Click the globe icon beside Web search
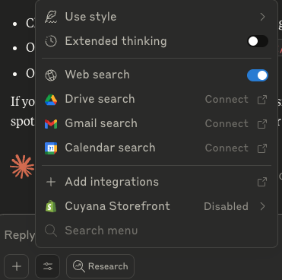Image resolution: width=282 pixels, height=280 pixels. (x=51, y=75)
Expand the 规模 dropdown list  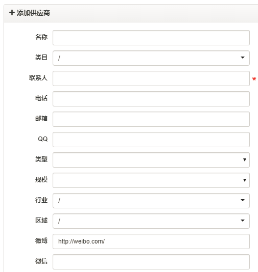pyautogui.click(x=151, y=180)
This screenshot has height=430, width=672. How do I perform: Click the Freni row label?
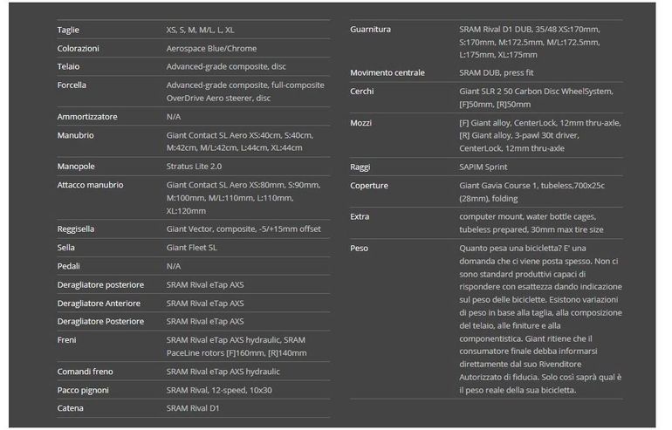click(68, 340)
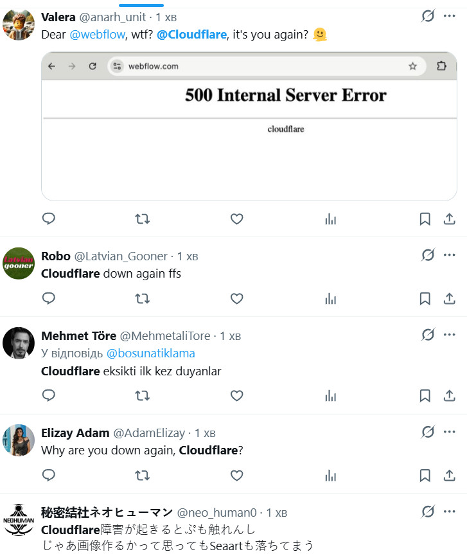Image resolution: width=467 pixels, height=554 pixels.
Task: Bookmark Elizay Adam's tweet
Action: [425, 475]
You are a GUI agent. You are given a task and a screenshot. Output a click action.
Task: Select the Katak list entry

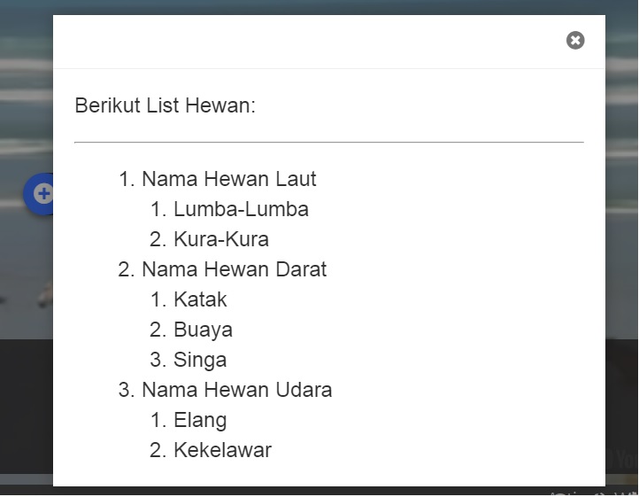click(200, 299)
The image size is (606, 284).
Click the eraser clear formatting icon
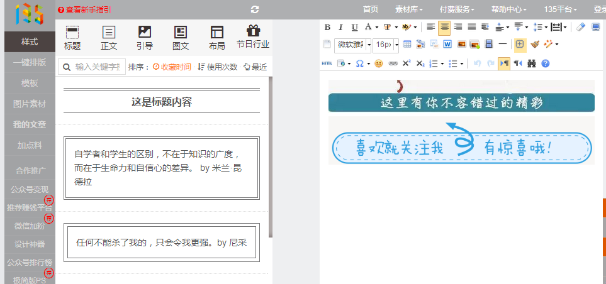pyautogui.click(x=581, y=27)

- **What you should do**: Exactly those lines that run from the line holding "The image size is (606, 284)." to the end of the listing above, both included, are to be reproduced, with pictures left out.

- **Answer to the exercise**:
The image size is (606, 284).
Click the eraser clear formatting icon
pyautogui.click(x=581, y=27)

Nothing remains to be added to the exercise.